* _Text for analysis_:
§

Abstract: Rosa hybrida L. cv. ‘Rafaela’ was successfully micropropagated through auxiliary buds. The explants were cultured on Murashige and Skoog (MS) medium supplemented with Benzyl adenin (BA) (0 to 12 mg L-1) and agar (4.4 and 5.6 g L-1). BA significantly affected the number and height of produced shoots. The highest proliferation rate (4.78) was achieved on MS medium containing 8 mg L-1 BA and 5.6 g L-1 agar. The effect of agar was significant only on the height of shoots. The effects of different concentrations of IAA (0 to 6 mg L-1) and MS salt concentration (1/4, ½ and 3/4) were also examined for optimal rooting. The results showed that the root number was significantly increased in higher concentrations of IAA but salt concentration had a little effect on rooting parameters. Rooted plantlets were transferred to 3 different mixtures of sterile soil consisting of peat moss alone, peat moss + sand 1:1 (v/v) and perlite + vermiculite 1:1 (v/v) and after 4 weeks acclimatization, were placed in the greenhouse.

§

* _What needs to be done_:
Please list every soil mixture that the rose micropropagation abstract above says the rooted plantlets were moved into.

* _Records shown_:
§

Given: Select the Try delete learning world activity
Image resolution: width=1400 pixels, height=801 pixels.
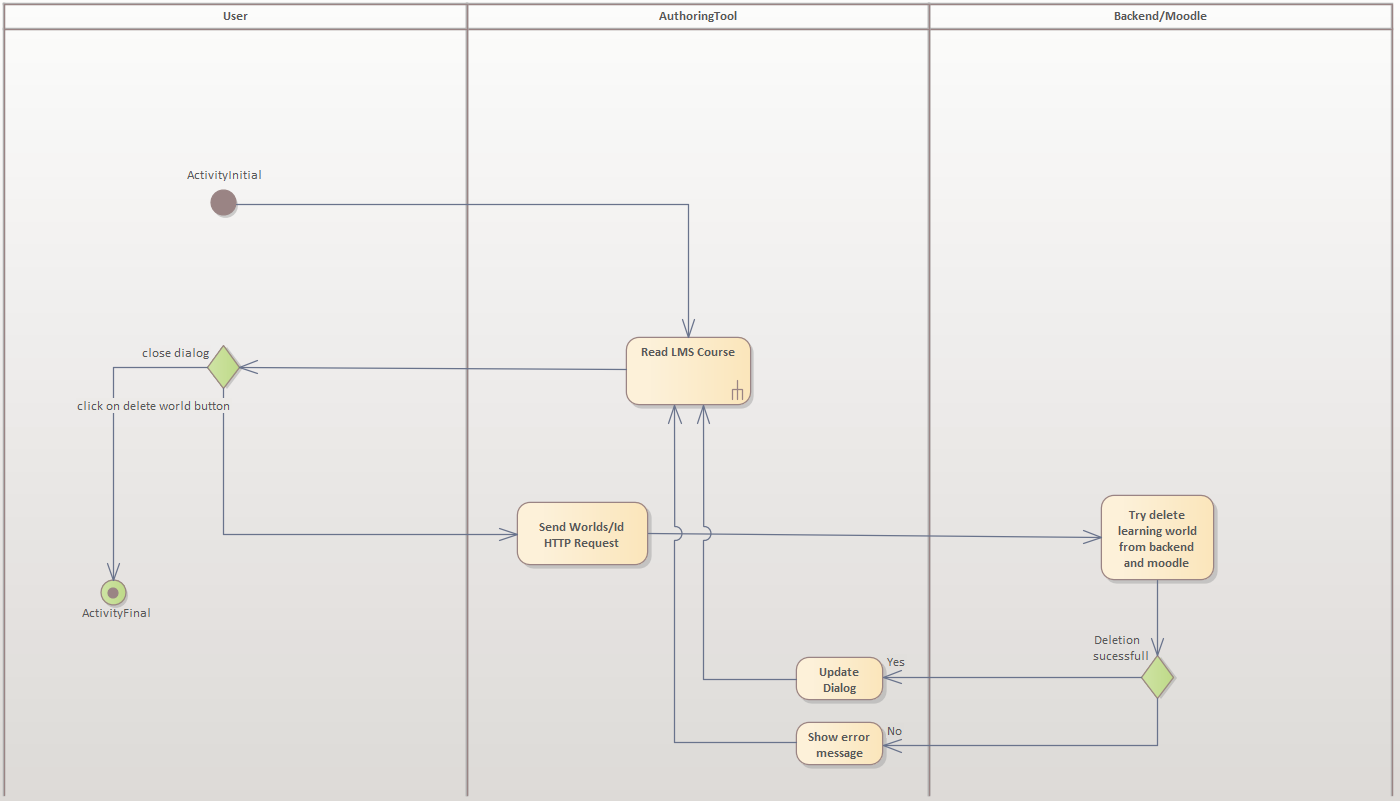Looking at the screenshot, I should pyautogui.click(x=1157, y=537).
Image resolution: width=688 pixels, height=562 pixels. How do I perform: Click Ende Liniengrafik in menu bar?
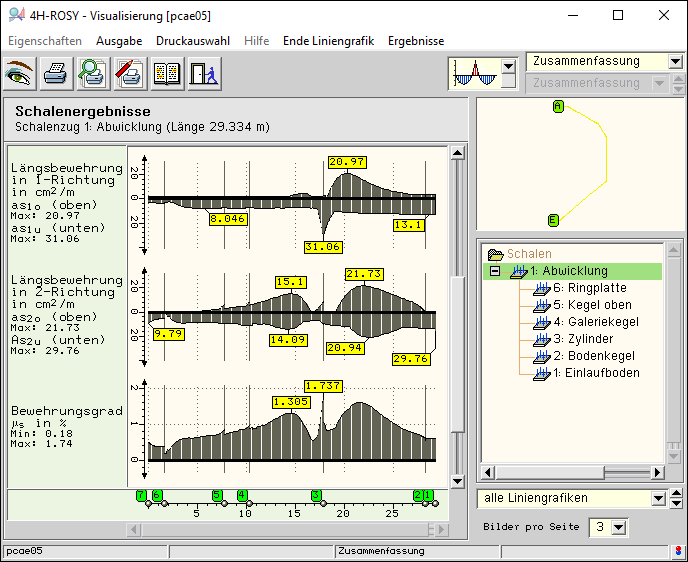328,41
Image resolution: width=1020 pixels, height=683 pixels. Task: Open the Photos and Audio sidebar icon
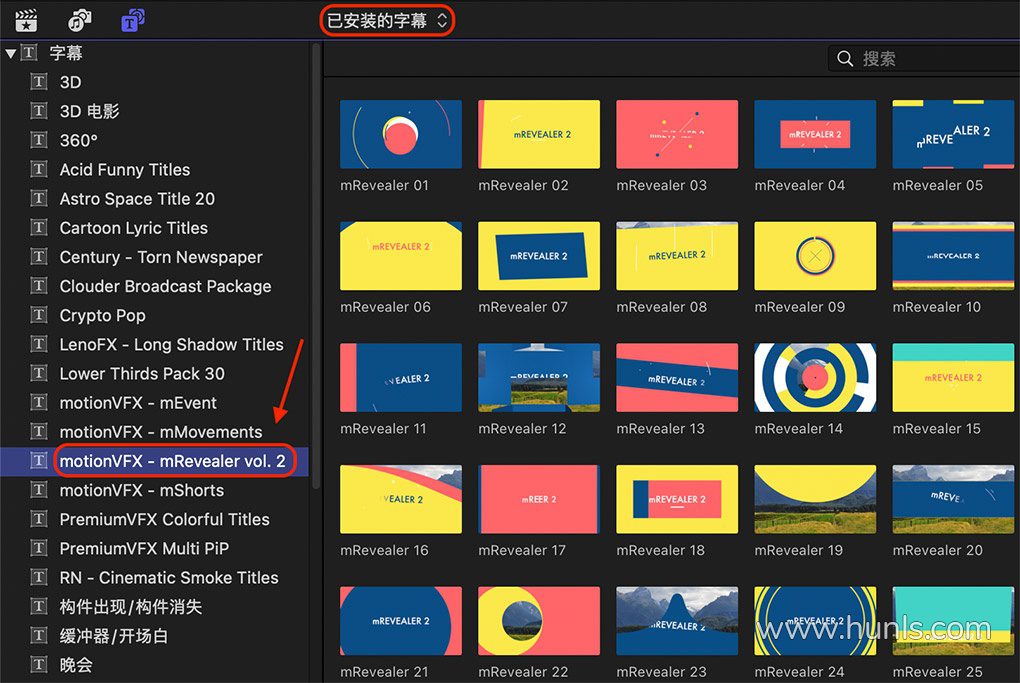(79, 20)
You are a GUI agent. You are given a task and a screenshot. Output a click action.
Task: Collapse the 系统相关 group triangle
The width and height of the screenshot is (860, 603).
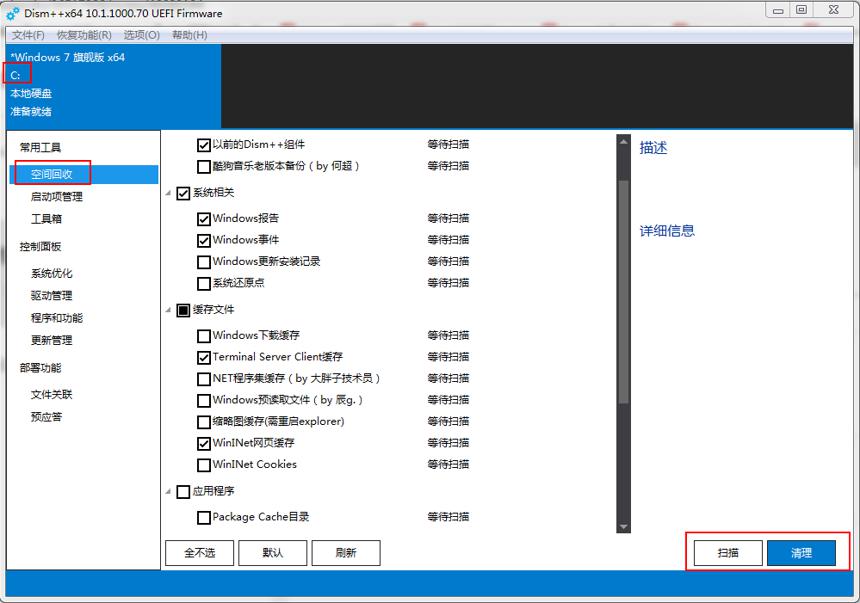168,193
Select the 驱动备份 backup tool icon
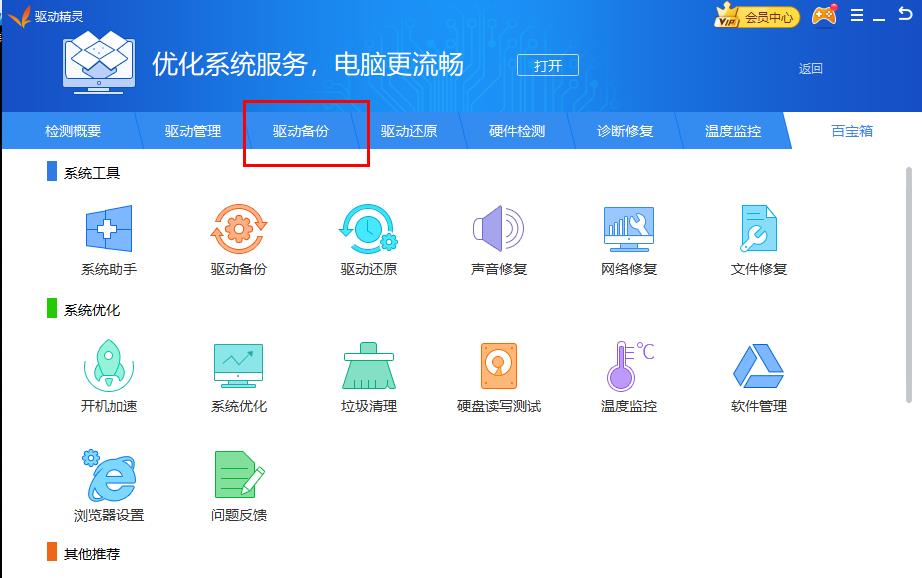922x578 pixels. tap(238, 237)
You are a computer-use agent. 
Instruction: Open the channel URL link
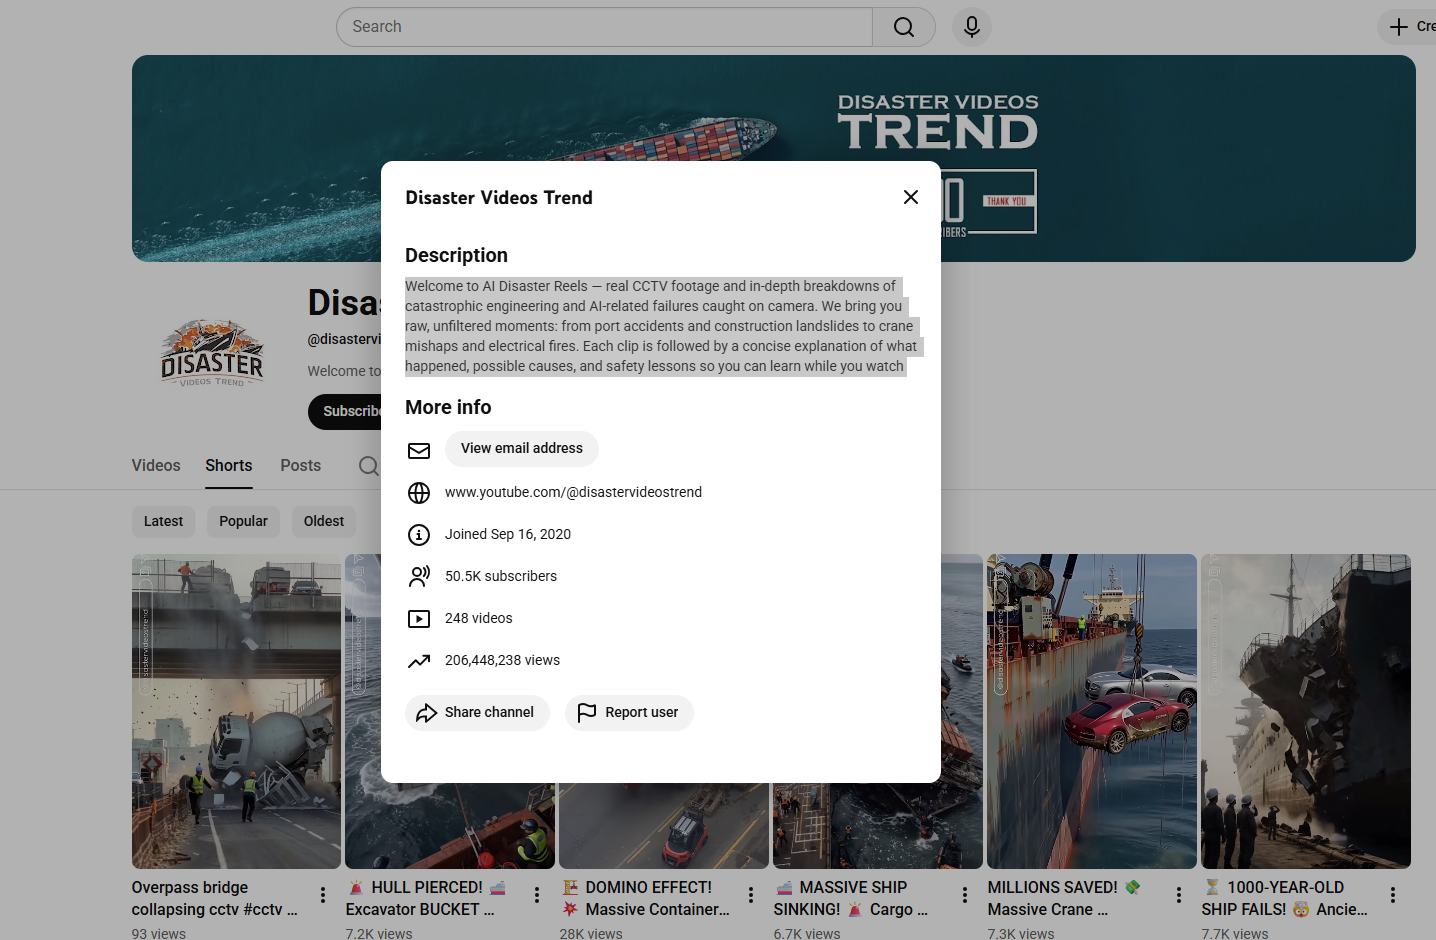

§

* _Exercise answer_:
- Peat moss alone
- Peat moss + sand 1:1 (v/v)
- Perlite + vermiculite 1:1 (v/v)